■ **What is being asked**
Reproduce the entries exactly. Omit none of them.

[Collected data]
----
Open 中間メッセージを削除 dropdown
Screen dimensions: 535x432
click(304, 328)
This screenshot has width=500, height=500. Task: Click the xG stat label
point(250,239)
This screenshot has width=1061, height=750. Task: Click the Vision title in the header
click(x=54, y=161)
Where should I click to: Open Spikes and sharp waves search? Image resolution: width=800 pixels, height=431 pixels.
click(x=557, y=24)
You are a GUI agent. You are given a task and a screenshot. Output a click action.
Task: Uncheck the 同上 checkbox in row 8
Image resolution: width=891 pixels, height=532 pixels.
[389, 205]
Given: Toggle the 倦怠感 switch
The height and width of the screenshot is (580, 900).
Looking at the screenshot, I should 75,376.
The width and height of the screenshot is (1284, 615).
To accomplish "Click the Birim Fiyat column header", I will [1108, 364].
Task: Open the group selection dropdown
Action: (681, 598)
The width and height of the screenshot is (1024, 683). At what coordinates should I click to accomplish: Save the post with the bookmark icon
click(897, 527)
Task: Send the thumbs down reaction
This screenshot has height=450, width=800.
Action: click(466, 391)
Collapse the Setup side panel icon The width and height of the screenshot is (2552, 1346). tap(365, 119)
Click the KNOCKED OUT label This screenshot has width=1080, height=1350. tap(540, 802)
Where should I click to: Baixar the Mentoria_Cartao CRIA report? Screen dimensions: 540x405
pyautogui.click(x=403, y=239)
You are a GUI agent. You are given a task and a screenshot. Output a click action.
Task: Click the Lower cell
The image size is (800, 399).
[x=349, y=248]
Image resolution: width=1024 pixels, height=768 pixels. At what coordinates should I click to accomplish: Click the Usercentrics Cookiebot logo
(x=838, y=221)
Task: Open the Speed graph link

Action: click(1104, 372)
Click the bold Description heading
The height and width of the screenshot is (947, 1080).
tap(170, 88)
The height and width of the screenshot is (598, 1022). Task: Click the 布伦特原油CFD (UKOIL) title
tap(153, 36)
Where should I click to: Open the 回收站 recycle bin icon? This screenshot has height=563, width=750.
----
■ **Output of the exercise**
Open 中間メッセージを削除 dropdown
Screen dimensions: 535x432
click(304, 328)
This screenshot has width=500, height=500. Task: Click the xG stat label
point(250,239)
This screenshot has width=1061, height=750. Task: Click the Vision title in the header
click(x=54, y=161)
Where should I click to: Open Spikes and sharp waves search? Image resolution: width=800 pixels, height=431 pixels.
click(x=557, y=24)
You are a GUI agent. You are given a task and a screenshot. Output a click action.
Task: Uncheck the 同上 checkbox in row 8
Image resolution: width=891 pixels, height=532 pixels.
[389, 205]
Given: Toggle the 倦怠感 switch
The height and width of the screenshot is (580, 900).
Looking at the screenshot, I should 75,376.
The width and height of the screenshot is (1284, 615).
To accomplish "Click the Birim Fiyat column header", I will [1108, 364].
Task: Open the group selection dropdown
Action: (681, 598)
The width and height of the screenshot is (1024, 683). At what coordinates should I click to accomplish: Save the post with the bookmark icon
click(897, 527)
Task: Send the thumbs down reaction
This screenshot has height=450, width=800.
Action: click(466, 391)
Collapse the Setup side panel icon The width and height of the screenshot is (2552, 1346). tap(365, 119)
Click the KNOCKED OUT label This screenshot has width=1080, height=1350. tap(540, 802)
Where should I click to: Baixar the Mentoria_Cartao CRIA report? Screen dimensions: 540x405
pyautogui.click(x=403, y=239)
You are a GUI agent. You are given a task and a screenshot. Output a click action.
Task: Click the Lower cell
The image size is (800, 399).
[x=349, y=248]
Image resolution: width=1024 pixels, height=768 pixels. At what coordinates should I click to accomplish: Click the Usercentrics Cookiebot logo
(x=838, y=221)
Task: Open the Speed graph link

Action: click(1104, 372)
Click the bold Description heading
The height and width of the screenshot is (947, 1080).
tap(170, 88)
The height and width of the screenshot is (598, 1022). Task: Click the 布伦特原油CFD (UKOIL) title
tap(153, 36)
Where should I click to: Open the 回收站 recycle bin icon? This screenshot has height=563, width=750.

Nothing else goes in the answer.